Dédicace du roi sidonien Bodashart,  474 - 455 avant J.-C. , Bostan esh- Sheikh, près de Saïda, ancienne Sidon (Liban), Calcaire, l. : 88 cm. ; L. : 53 cm. ; Pr. : 18 cm, Musée du Louvre.
Bloc de pierre gravée d'une inscription en phénicien © RMN-Grand Palais (musée du Louvre) / Franck Raux

Pendant la période hellénistique de nouvelles constructions sont dressées. On cite le bâtiment des frises situé au pied du haut podium représentant des reliefs de processions d'enfants, et la chapelle d'Astarté avec un bassin décoré d'une frise dans lequel se trouve un trône vide. Les Grecs cherchent à helléniser le culte d'Echmoun, mais le sanctuaire garde sa fonction curative. A l'époque romaine, un escalier monumental orné de mosaïques, un autel cubique et des salles de banquets sont construits. Des colonnes en marbre ceinturent de nouvelles voies. Un nymphée, dont le plancher est recouvert par une mosaïque représentant une ménade[15] ivre versant le contenu de sa coupe dans la gueule d'une panthère, communique avec une série de bassins avec des niches contenant dans le passé des statues des nymphes[16]. En face du nymphée[17], se trouvent les ruines d'une villa romaine dont la cour renferme une mosaïque représentant les 4 saisons. De l'époque byzantine, dans la partie ouest du sanctuaire, restent les fondations d'une église qui marque la fin d'une tradition cultuelle. Ces constructions successives manifestent l'importance pluriséculaire du site.

  1. Asclepios Fluvius

    Nom donné au fleuve Bostrenus par Plaisance au VIe siècle. Il est situé à proximité du temple d'Echmoun, il sépare le Mont Liban du Sud-Liban et se jette dans la mer Méditerranée à Sidon (actuelle Saïda). Ses eaux sont utilisées pour le culte et la vie quotidienne.

  2. Baal

    Terme sémitique signifiant « le maître » ou « le seigneur ». Le nom de ce dieu principal est appliqué à un grand nombre de divinités. Frère et époux d'Anath, Maître par excellence, il est le dieu des forces atmosphériques et de la fertilité, celui qui amène la pluie fertilisante et la foudre destructrice. Il est le maître des orages, des tempêtes et protecteur des marins. Il a pour voix le tonnerre et pour flèches les éclairs. Baal est généralement représenté armé d'une lance, et la tête ceinturée d'une couronne de rayons figurant le soleil.

  3. Astarté

    Principale divinité du panthéon phénicien et déesse de toute la Phénicie. Elle est assimilée à Aphrodite/Allat/Athéna/Ashtart/Ishtar/Ashtoreth /Aţtart/ Athtart/ Atirat/ Astartu Astronoë... Déesse de l'amour et de la fécondité et même de la guerre ou de la chasse, elle est aussi déesse céleste, astrale et protectrice des cités et de leurs rois. C'est la raison pour laquelle les rois de la cité portent le titre de « prêtres d'Ashtart ». La Bible hébraïque l'évoque comme déesse païenne et lui donne des attaches avec le ciel, la fertilité et l'amour.

  4. Ziggourat

    Édifice religieux mésopotamien, sorte de tour à étages en forme de pyramide. Il est construit par une superposition de plates-formes de dimensions décroissantes. Le sommet porte une chapelle, sa fonction est vraisemblablement d'établir un niveau intermédiaire entre les dieux et les hommes. Le sommet peut aussi servir à l'observation des astres.

  5. Eshmounazor II

    Fils du roi Tabnit, roi des deux Sidon au Ve siècle av. J.-C., durant une période où les Perses dominent. Son sarcophage a été découvert en 1855 à Magharat Tabloun près de Sidon.

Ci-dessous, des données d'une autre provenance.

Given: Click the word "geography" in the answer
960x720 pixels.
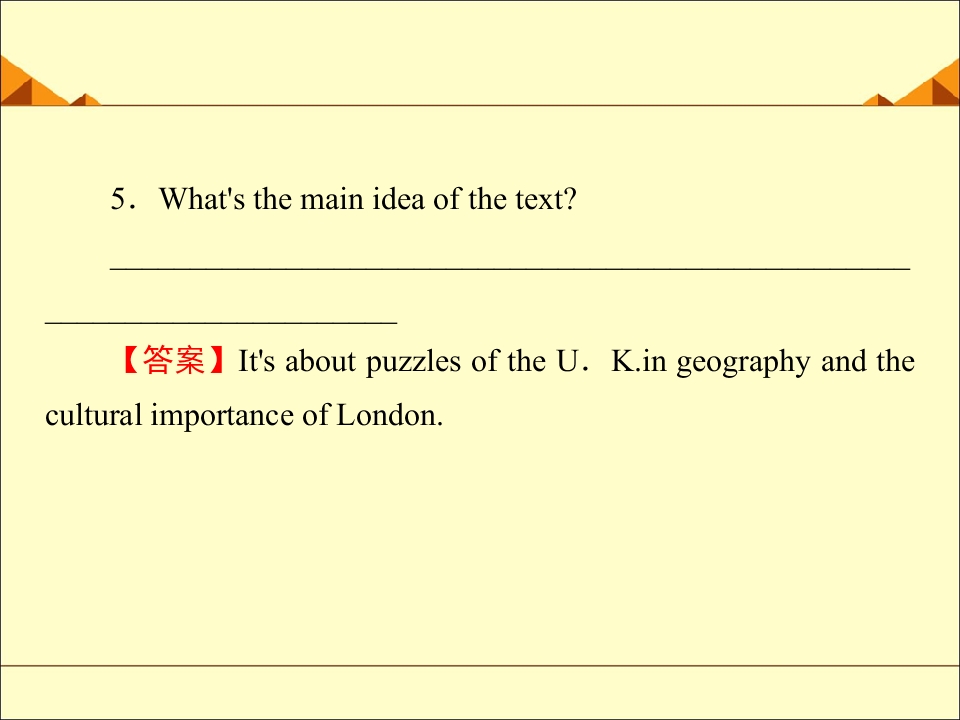Looking at the screenshot, I should pos(743,363).
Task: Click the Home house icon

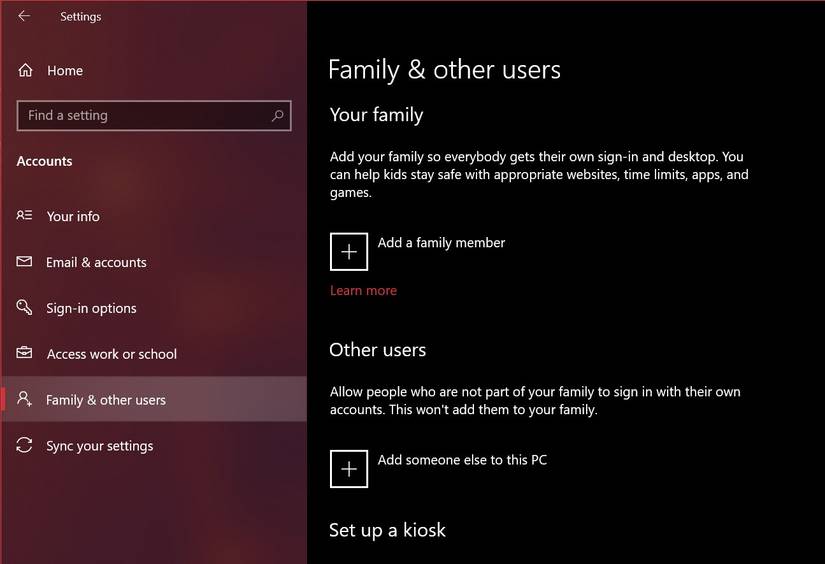Action: coord(25,71)
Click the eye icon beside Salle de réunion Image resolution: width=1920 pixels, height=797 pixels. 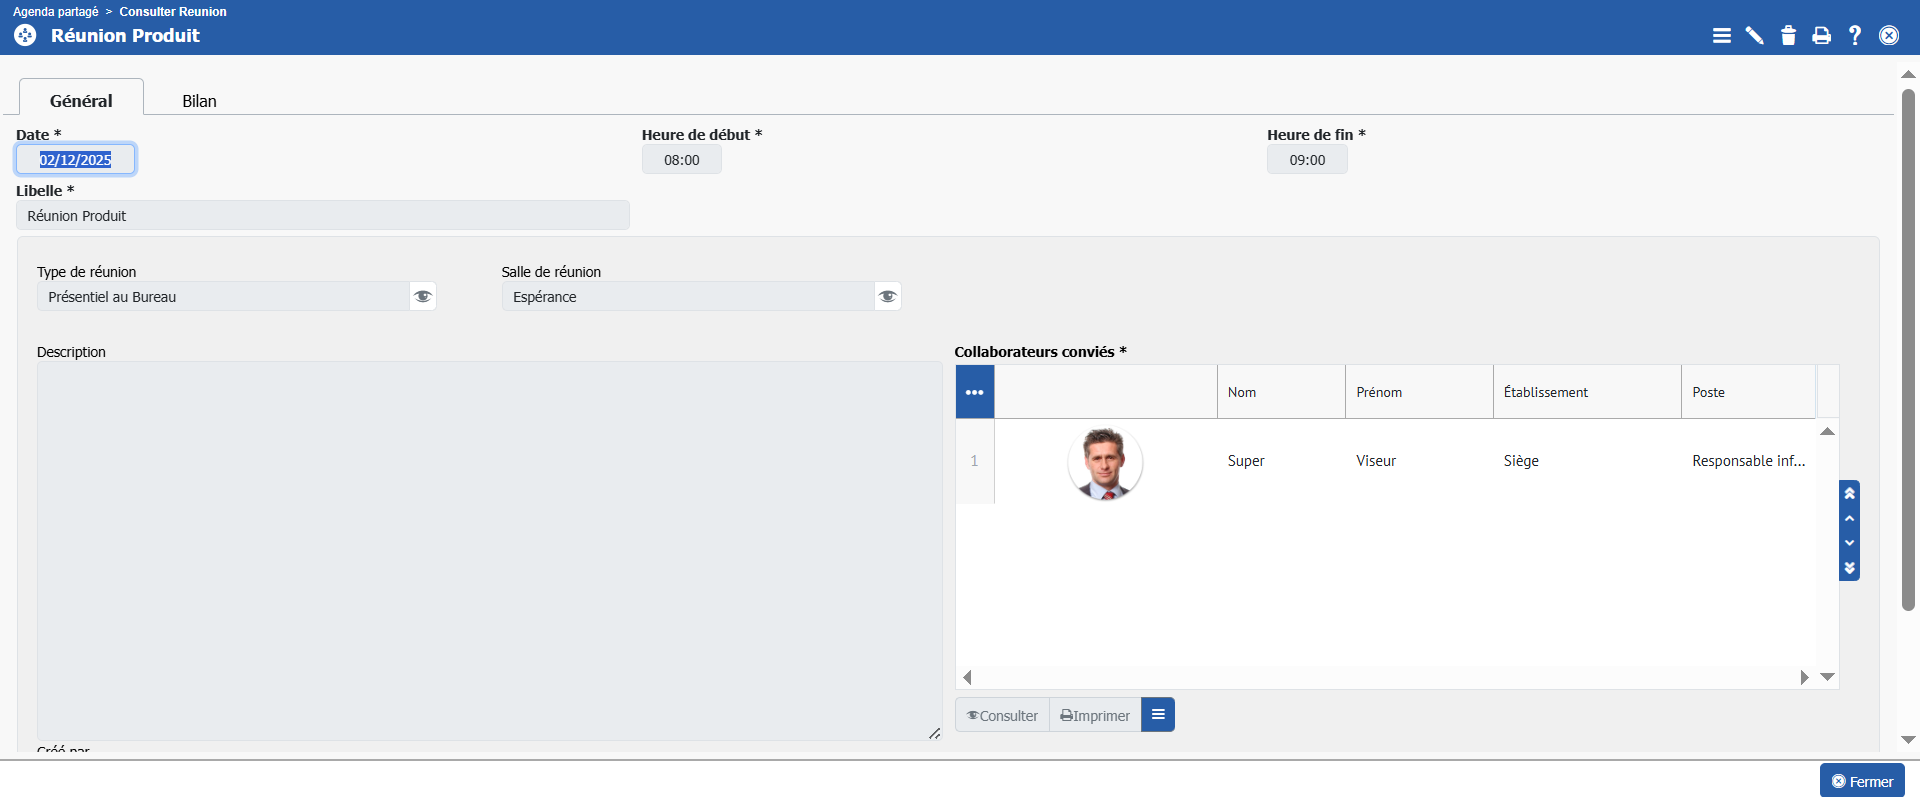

  6. Amashtart / Immi-Ashtart

    C'est le nom que porte la mère du roi Eshmounazor, et signifie la prêtresse de d'Ashtart. Dans le sens général il désigne le peuple de la déesse Astarté.

  7. Bodachart

    Petit-fils d'Eshmounazor II, roi de Sidon a l'époque perse.

  8. Eshmounazor Ier

    Roi de Sidon de l'époque perse.

  9. Yatnmilk

    Fils du roi Bodachart.

  10. Achéménides

    Dynastie perse fondée par Cyrus vers 550 av. J.-C. Elle cesse de régner à la mort de Darius III, en 350 av. J.-C. Persépolis et Suse témoignent de son art, mais les Achéménides n'ont laissé que peu de témoignages écrits de leur histoire.

  11. Hadad

    Divinité suprême des Phéniciens et des Syriens. Dieu de la fertilité, de l'orage et de pluie. Il est représenté comme un dieu barbu et identifié par son animal-symbole : le taureau.

  12. Cella

    Le mot cella vient du latin, il signifie une petite chambre. Dans un temple antique, il désigne la salle principale qui est réservée au dieu et aux objets sacrés.

  13. Naos

    Dans l'Égypte pharaonique, le naos est un petit édifice construit à l'intérieur d'un grand abritant la statue du dieu. Dans un temple grec, il désigne la pièce principale où s'élève la statue de la divinité.

  14. Ostraca

    Tessons de poterie brisés qui servent de support à l'écriture.

  15. Ménade

    Les ménades sont considérées comme des femmes possédées, connues pour leur grande force physique. Elles forment le cortège de Dionysos. Elles sont aussi surnommées les thyiades ou les bacchantes. Elles célèbrent le culte du dieu en chantant, en dansant et en jouant des instruments de musique.

  16. Nymphe

    Terme emprunté du latin nympha et du grec numphê, il signifie « jeunes mariées ». Divinités féminines secondaires qui habitent les fleuves, les bois, les sources, les fontaines, les prairies et les montagnes. Bien qu'occupant dans la hiérarchie divine un rang inférieur, elles sont cependant, à l'occasion, admises dans l'Olympe et sont honorées chez les mortels d'un culte religieux. Leurs attributions sont multiples : elles ont le don de prophétie et rendent des oracles ; divinités bienveillantes elles guérissent les malades et veillent sur les fleurs, les prairies et les troupeaux. Généralement bienveillantes, elles peuvent devenir dangereuses pour les mortels, jusqu'à entraîner leur victime au fond des eaux.

  17. Nymphée

    Lieu consacré aux nymphes. Il peut être une grotte naturelle ou artificielle où coule une source. L'édifice est généralement construit autour d'une fontaine, de bassins et décoré de statues, de vases, de portiques... Chez les Romains, ce lieu sert pour la réunion ou le repos.